Reporters were initially banned from the Coliseum, then given restricted access, and as of now can watch from the balcony, with many using binoculars. They are not allowed to take photographs or notes.

Auditors refused to say whether the vote counting would be bipartisan. In the next phase, they plan to canvass precincts by questioning voters at their doors. Beyond the $150,000 the Senate allocated for Cyber Ninjas, it is unclear who is funding the audit. One America News, which has promoted baseless allegations of election fraud, is publicly raising money for the audit and has been granted exclusive access to live-stream.

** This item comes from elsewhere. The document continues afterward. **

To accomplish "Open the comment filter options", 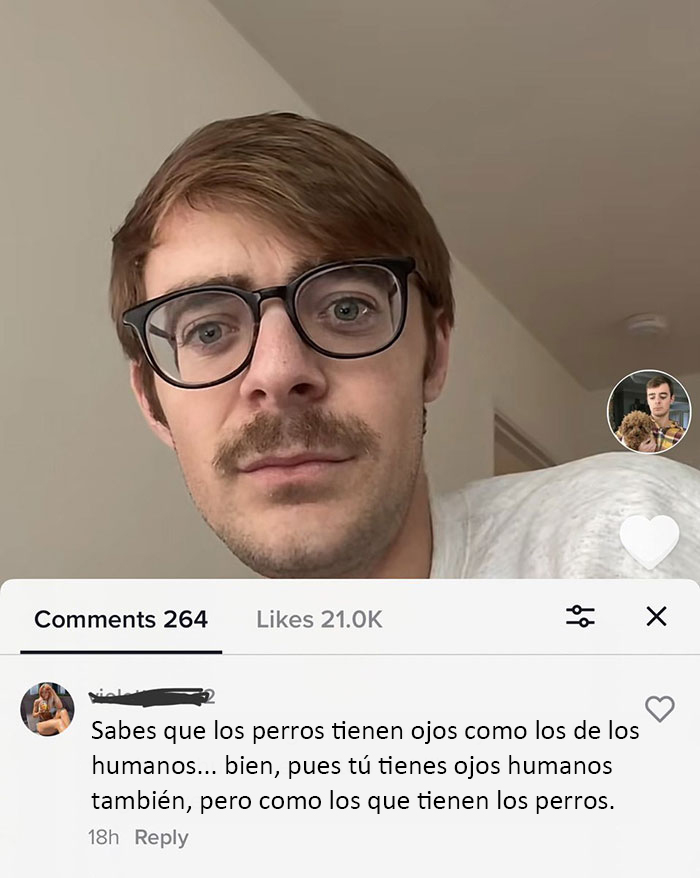I will click(x=580, y=617).
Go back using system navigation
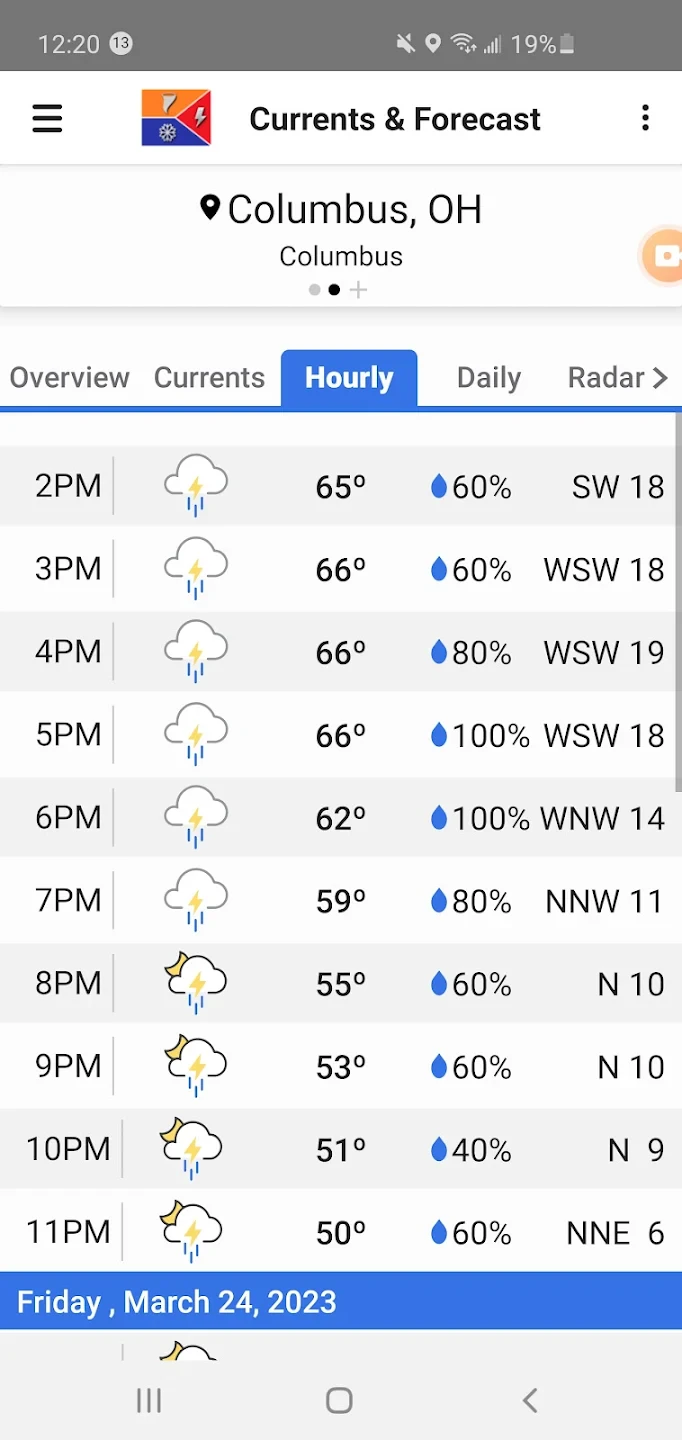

The audit has been going as well as you might expect. The Arizona Republic’s Jen Fifield, who has observed the process, pointed out that blue pens were being used to mark ballots. As the machines can read blue pens, only red pens are allowed near ballots. Logan and Ken Bennett, a volunteer spokesman for the Senate, have given contradicting statements about whether machines would be used at any point in the count.

Volunteers are also using UV lights on ballots. When asked why, Bennett said they were looking for watermarks. When told that Maricopa ballots don’t use watermarks, he said he guessed they wouldn’t find any.

How could anyone expect a partisan process to yield a result more accurate and trusted than the one administered by professionals of all parties following established rules? If you’re a Republican who supports this audit, ask yourself this: If the Democrats had lost, how would you feel if this was their response?